At first glance it had a striking and almost disparaging normalcy but even more resonant was its rugged and quiet perseverance, which it almost seemed to don as a badge of honor. Perhaps it was the residual pride of the Arkansas Delta sharecropper, a toil-worn survivor of the Great Depression.
The work of the land and their way of life was very difficult, and Cash never wanted it to be “mythologized,” as his daughter Rosanne has recalled. I think the home’s plain and forthright honesty as an architectural symbolism of this hard knocks shot at the “promised land,” as he referred to it, continues to successfully wield the character and soul of the Cash catalog and the man himself.
With the announcement in April and the inaugural concert fundraiser in October, I had gotten to experience the project during a very active and exciting time, particularly with regard to the removal of the home’s non-historic material and the unanticipated reveal of such high integrity. 90% of the house was found to be original and had been protected beneath over forty years of mostly cosmetic or superficial modernizations like linoleum, faux wood paneling, wallpaper and dropped ceilings.
I was very honored by the opportunity to visit this place where the legend of Johnny Cash was cultivated. To me, this musical prophet of the heartland, his lyrics and signature sound, the biting grit of reality and heartened messages of everyday life are profound, philosophical. The transference of time and place and the humbling authenticity of his early life are forever emblazoned in the storied material culture of his boyhood home that will soon be ready for the world to experience.

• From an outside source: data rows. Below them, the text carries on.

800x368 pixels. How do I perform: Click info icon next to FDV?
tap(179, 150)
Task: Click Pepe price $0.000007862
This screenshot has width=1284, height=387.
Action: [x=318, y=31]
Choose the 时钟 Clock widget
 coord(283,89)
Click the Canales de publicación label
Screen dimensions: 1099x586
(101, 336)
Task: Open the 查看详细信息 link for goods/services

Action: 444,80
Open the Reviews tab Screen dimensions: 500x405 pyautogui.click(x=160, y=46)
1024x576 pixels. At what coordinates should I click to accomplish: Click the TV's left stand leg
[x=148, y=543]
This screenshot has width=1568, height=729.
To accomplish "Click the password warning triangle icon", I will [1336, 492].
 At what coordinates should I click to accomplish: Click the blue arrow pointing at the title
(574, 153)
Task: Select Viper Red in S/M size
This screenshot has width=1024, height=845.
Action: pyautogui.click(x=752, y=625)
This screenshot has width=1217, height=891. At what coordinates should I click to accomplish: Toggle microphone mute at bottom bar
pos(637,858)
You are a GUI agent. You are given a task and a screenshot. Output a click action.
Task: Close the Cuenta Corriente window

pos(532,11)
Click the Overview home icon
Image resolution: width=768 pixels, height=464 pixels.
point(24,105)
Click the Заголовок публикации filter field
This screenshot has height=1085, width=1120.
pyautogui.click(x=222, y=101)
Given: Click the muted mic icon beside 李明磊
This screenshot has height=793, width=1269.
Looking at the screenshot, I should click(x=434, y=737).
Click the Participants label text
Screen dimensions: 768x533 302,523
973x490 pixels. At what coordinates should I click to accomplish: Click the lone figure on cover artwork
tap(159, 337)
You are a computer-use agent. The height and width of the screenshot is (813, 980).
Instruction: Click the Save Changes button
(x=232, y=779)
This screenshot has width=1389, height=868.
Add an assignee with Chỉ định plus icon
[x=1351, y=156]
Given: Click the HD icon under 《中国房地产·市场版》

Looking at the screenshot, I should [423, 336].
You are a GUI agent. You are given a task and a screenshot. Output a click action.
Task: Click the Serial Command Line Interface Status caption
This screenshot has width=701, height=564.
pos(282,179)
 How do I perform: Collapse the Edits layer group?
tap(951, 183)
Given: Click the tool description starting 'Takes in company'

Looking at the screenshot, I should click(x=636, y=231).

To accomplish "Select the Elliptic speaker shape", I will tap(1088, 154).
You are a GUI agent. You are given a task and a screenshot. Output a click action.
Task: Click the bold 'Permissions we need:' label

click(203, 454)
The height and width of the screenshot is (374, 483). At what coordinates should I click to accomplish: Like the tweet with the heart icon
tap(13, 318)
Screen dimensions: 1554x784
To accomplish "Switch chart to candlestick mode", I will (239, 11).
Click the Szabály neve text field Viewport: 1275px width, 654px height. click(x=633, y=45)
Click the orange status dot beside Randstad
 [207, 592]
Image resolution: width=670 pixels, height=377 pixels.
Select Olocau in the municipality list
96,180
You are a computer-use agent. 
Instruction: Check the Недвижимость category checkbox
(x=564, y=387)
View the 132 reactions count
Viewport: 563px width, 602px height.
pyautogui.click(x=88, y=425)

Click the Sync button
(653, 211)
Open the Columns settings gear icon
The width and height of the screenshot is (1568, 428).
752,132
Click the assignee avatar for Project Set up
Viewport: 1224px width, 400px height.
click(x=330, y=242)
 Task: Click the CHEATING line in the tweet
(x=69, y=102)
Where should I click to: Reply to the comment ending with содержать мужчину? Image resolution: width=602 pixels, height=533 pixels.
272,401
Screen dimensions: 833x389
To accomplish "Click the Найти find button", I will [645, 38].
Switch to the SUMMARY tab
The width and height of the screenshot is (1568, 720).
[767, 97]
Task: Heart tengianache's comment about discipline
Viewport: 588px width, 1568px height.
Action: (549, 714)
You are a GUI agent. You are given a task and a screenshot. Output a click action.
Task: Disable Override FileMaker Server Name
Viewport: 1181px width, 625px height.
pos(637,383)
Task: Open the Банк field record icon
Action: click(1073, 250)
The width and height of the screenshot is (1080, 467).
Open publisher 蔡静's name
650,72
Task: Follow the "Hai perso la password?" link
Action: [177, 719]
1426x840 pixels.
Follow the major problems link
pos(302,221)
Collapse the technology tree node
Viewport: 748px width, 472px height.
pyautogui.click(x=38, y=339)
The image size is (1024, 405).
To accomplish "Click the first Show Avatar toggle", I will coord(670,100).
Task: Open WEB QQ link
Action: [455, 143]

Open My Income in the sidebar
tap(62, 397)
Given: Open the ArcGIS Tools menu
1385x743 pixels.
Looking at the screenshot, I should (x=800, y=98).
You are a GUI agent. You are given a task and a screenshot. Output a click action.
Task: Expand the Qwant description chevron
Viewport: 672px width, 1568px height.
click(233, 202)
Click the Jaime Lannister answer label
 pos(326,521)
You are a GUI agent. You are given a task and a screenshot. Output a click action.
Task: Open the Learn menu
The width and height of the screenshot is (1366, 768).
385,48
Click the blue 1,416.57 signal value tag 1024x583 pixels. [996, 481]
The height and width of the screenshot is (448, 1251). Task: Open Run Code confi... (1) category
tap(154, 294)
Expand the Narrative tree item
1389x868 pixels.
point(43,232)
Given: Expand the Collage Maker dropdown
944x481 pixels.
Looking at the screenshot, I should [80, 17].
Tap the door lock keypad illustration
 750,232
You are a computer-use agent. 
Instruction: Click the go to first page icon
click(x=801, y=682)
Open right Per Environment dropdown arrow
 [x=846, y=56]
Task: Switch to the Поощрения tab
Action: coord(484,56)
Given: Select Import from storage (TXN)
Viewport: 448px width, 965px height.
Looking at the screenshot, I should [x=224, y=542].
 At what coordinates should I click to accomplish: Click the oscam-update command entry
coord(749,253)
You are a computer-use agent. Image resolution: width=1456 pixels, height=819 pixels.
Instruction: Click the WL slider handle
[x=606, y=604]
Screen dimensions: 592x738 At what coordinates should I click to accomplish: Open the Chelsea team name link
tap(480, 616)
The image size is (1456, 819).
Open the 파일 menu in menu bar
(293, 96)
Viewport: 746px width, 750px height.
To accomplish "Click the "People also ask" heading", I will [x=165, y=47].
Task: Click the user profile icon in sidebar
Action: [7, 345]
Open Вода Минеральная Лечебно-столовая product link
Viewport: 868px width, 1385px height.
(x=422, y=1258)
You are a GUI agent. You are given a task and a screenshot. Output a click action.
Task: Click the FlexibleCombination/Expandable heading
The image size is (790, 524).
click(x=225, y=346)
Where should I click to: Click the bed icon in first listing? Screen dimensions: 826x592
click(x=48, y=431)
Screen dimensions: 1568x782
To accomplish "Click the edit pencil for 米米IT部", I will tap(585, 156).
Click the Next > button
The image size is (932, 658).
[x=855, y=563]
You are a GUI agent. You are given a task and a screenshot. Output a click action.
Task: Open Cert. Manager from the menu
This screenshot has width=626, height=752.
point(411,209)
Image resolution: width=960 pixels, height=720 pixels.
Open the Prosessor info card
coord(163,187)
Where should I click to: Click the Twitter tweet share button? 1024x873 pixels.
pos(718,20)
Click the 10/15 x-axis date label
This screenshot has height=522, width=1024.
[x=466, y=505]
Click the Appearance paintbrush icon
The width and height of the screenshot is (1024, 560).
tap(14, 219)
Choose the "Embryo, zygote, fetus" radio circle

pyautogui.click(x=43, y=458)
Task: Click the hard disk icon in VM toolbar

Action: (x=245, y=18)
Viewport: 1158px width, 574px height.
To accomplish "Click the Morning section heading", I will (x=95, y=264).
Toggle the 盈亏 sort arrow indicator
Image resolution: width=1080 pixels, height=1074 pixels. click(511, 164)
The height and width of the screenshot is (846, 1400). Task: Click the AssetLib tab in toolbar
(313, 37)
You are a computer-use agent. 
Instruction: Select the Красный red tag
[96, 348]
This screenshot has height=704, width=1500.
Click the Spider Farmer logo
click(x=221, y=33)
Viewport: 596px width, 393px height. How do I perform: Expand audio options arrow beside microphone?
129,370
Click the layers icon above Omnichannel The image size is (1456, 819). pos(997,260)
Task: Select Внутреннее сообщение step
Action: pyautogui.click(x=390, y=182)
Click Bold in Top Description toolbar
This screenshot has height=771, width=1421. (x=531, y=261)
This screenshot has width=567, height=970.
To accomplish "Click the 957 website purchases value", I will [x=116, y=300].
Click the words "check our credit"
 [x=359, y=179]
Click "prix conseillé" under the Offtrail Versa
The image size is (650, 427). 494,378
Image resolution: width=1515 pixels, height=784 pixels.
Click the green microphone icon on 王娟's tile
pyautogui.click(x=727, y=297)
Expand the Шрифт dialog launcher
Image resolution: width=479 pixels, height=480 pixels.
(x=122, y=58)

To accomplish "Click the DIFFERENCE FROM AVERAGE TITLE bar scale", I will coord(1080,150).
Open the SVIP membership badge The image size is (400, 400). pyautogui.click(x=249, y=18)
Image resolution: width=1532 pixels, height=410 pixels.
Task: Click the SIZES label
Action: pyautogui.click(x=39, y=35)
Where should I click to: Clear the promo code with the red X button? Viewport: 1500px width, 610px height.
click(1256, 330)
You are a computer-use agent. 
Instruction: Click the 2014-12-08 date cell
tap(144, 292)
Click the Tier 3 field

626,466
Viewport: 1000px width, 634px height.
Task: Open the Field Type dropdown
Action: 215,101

To learn about these tender and prolific years before celebrity in one of the most genuine, sensory and intimate of ways is truly a gift that I hope many will come to know personally as it lifts the little town of Dyess into prosperity again.
When I asked childhood friend and classmate A.J. Henson about Sunday’s event in Dyess he responded: “I plan to be there. My memories of J.R. aren’t about his singing although I really enjoy that, but of a good friend and the things we shared together as young men.” Mr. Henson is an honorary co-chair of the project’s Arkansas Steering Committee.
The Johnny Cash Boyhood Home Project is a community revitalization effort via cultural heritage tourism that includes restoration of the boyhood home as well as the rehabilitation of two buildings in the historic town center of Dyess to be utilized as the museum complex. For more information on the project or the Johnny Cash Music Festival, visit www.johnnycashmusicfest.com.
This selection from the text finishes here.